Last night, seated in a room packed with an audience of over 120 people at the New York University of Abu Dhabi and organised by Red Chair, we witnessed firsthand the outcome of what one person, struck by an epiphany, can achieve once the decision is made to turn dreams into realities.
‘Open Bethlehem’ is an ‘epic film about a legendary town in crisis’ soon to be isolated and cut off from the rest of the world by a wall. The film draws from 700 hours of original footage and some are ‘rare archive material’. The 90-minute film is a tribute to the filmmaker’s late father, a well-known and highly respected member of the community and founder of the Bethlehem University, as well as a record of her personal journey of return. It is also an emotional account of her own experience as her relatives take the painful decision to leave Nazareth as conditions worsen, reflecting a way of life that the Palestinians seem as if incessantly destined to lead.
‘Open Bethlehem’ brings to the forefront the detrimental effects occupation has on the lives and livelihoods of those who are forced to live it and have no alternative but to remain and plough ahead, day after miserable soul-breaking day as they watch the landmarks of their city destroyed, the memories erased, their identity and dignity trampled upon, rendering their futures dismal and bleak. It is a documentation of Israeli injustice that has plagued and continues to plague the lives of millions of Palestinians with no respite or concrete visible solutions in sight, with the rising numbers of settlements, as an army, constantly in advance on newer territory to seize.

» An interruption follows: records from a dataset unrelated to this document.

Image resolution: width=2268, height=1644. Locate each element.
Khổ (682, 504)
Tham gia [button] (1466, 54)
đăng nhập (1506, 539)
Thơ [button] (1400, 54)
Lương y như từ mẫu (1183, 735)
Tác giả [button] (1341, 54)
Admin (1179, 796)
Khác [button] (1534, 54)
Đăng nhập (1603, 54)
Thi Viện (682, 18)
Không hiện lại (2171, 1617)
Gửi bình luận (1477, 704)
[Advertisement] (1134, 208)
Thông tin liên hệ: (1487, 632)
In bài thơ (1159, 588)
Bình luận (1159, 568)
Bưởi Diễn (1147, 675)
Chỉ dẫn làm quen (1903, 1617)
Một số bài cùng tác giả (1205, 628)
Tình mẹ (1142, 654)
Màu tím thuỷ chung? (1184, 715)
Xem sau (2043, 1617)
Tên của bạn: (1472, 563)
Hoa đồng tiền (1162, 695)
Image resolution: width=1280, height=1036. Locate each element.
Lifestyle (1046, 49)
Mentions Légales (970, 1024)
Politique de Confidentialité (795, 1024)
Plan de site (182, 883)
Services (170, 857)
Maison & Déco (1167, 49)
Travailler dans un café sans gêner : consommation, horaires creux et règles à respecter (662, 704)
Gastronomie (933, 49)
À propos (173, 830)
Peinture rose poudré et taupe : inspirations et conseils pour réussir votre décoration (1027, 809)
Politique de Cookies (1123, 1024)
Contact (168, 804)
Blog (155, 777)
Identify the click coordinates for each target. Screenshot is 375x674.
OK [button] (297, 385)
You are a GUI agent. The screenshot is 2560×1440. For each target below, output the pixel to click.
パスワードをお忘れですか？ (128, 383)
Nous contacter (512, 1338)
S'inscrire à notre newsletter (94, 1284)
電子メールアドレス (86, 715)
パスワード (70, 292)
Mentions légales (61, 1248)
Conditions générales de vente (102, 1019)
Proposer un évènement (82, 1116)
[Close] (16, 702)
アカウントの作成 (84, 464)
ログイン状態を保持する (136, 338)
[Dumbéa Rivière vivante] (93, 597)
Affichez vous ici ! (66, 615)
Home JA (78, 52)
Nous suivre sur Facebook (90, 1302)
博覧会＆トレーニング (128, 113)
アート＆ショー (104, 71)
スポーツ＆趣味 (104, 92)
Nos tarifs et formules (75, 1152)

However, in the face of adversity heroes rise. And there are many in Sansour’s film. From the mayor of Bethlehem, to the shopkeeper who struggles to keep his shop afloat after he finds himself on the wrong side of the completed ‘West Bank Wall’ (that has been deemed illegal by the International Court of Justice) and he soon dies of a broken heart. The young men who face tanks with stones, or peacefully line up from 3am at the gates of the heavily guarded wall to gain access to the other side; the only place where jobs can be had. From the mothers who comfort each other when the Israeli Army reduces houses to rubble and to the children who for a few hours find release in donkey rides, these are the unsung heroes of the Palestinian tragedy.
And then, there is cousin Carol Sansour who convinces Leila not only to stay but to launch the Open Bethlehem Campaign that gives birth to the Bethlehem Passport; a symbolic document issued by the Open Bethlehem campaign in partnership with the Governorate of Bethlehem and a viable solution aimed at alleviating the economic problems of the residents of Bethlehem who rely on a tourism that is staggering under the weight of restrictions imposed by the occupying Israeli forces. The initiative has seen the two cousins travel around the globe seeking recognition for their cause and bringing the story of Bethlehem’s plight to the world.
The Open Bethlehem Campaign is first and foremost a tourism initiative intent on opening Bethlehem to all who wish to go there without the need for Israeli permission and clearance, where tourists come to stay as opposed to spending a quick hour photographing Jesus’s birthplace before being loaded back onto Israeli-run mini buses without ever knowing that they ‘had stepped onto Palestinian territory’. The campaign aims ‘to support the distribution of communication tools about Bethlehem to boost international interest and awareness and by promoting visits to Bethlehem through established and specialised tour operators.’
With heroism, comes responsibility and action if change is to be secured. And action is what Leila Sansour is all about as she actively and wholeheartedly pursues a cause she believes in and she does it from Bethlehem; a place that she feels responsible for and from where she plans to launch an online museum of the city to showcase the thousands of items and photographs she has collected in her research over a decade. This is further testament to a woman with endless reserves of energy.
‘In my film I wanted to refuse the branding that comes with being Palestinian,’ she said to the audience last night. ‘That Palestinians are merely victims, problematic and weak. I wanted a new meaning for my identity because I believe identity is imposed on us and ultimately it should be what we as individuals bring to the table. It is about time we created Palestinian identities of our own making. And I choose the active Palestinian because action is a way, I believe, of being Palestinian.’